Kathy woke up Sunday morning to the sound of Junebug throwing up, something that's unpleasant but not uncommon. With Kathy's pregnancy gag reflex in full force at the moment, I had the displeasure of cleaning up the mess. Junebug threw up a couple more times, and when I walked the dogs, she ate grass to throw up some more. The first sign that things were worse than usual was when she didn't eat her breakfast. She also threw up some water a little later. Finally at about 11:30, she threw up something that appeared fairly solid. It was disgusting, so I didn't examine it too closely, but I was hopeful that things would be ok from there. They weren't -- she still wouldn't eat and when she drank a little bit of water, she threw that up too.

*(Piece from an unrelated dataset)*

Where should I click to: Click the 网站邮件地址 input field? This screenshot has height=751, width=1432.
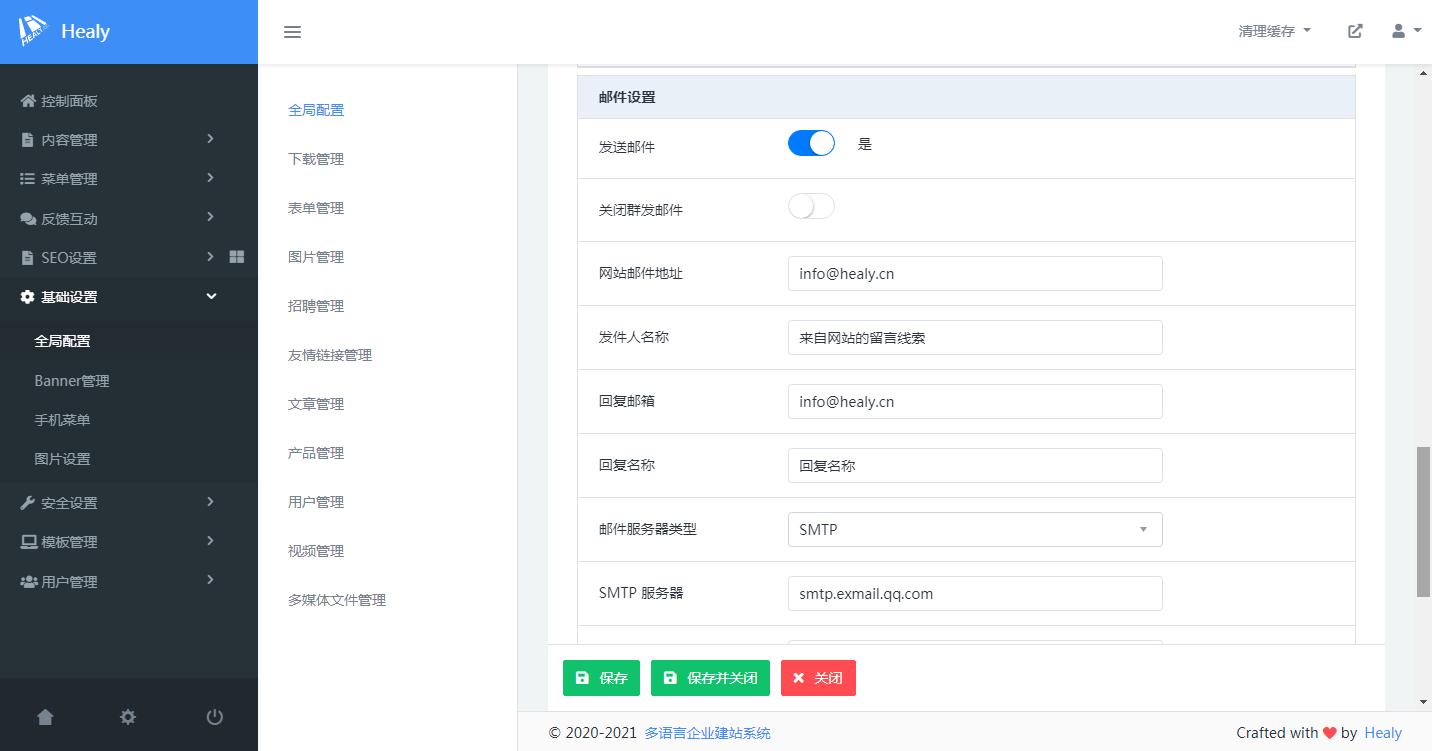click(x=974, y=273)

So I took her to the emergency vet clinic, where they admitted her for the night, ran some blood work, and gave her some anti-nausea medication. At around 2:30am, she apparently threw up what the clinic described as a "baby bonnet" -- I have no idea whether it was one of Emelia's hats or some of her doll clothes. No matter, even with that additional blockage removed, Junebug still threw up some water at around 11am. When the vet called a little after noon with that news, I figured things were looking bad. I had the clinic do x-rays, and the report was that there appeared to be a bell in her stomach, and while it didn't show up on the x-ray, the accumulation of gas suggested there was an additional (cloth?) blockage in her intestine. The options were to perform surgery or to put her to sleep.
I went to tell Kathy, and we both knew the correct alternative was to put her to sleep. We both were crying over making the decision. Emelia was sleeping, and we asked our friend Bryce to stay at the house while we went to the clinic. We were given time alone with Junebug, but in some ways we were already too late. She briefly acknowledged our presence, but then lay down and didn't respond to us. When the vet came in, we asked if she had been sedated, and she said no, and that she had been doing ok until the x-ray, which seemed to take a lot out of her. We were crying, but hearing that made us feel better about our decision -- if she could hardly handle an x-ray, then surgery would almost certainly have been too much. Kathy waited outside when the doctor administered the injections that put Junebug to sleep. Even though Junebug didn't seem to know I was there, I stayed there to the end with my hand on her side, figuring that it was the least I could do for her.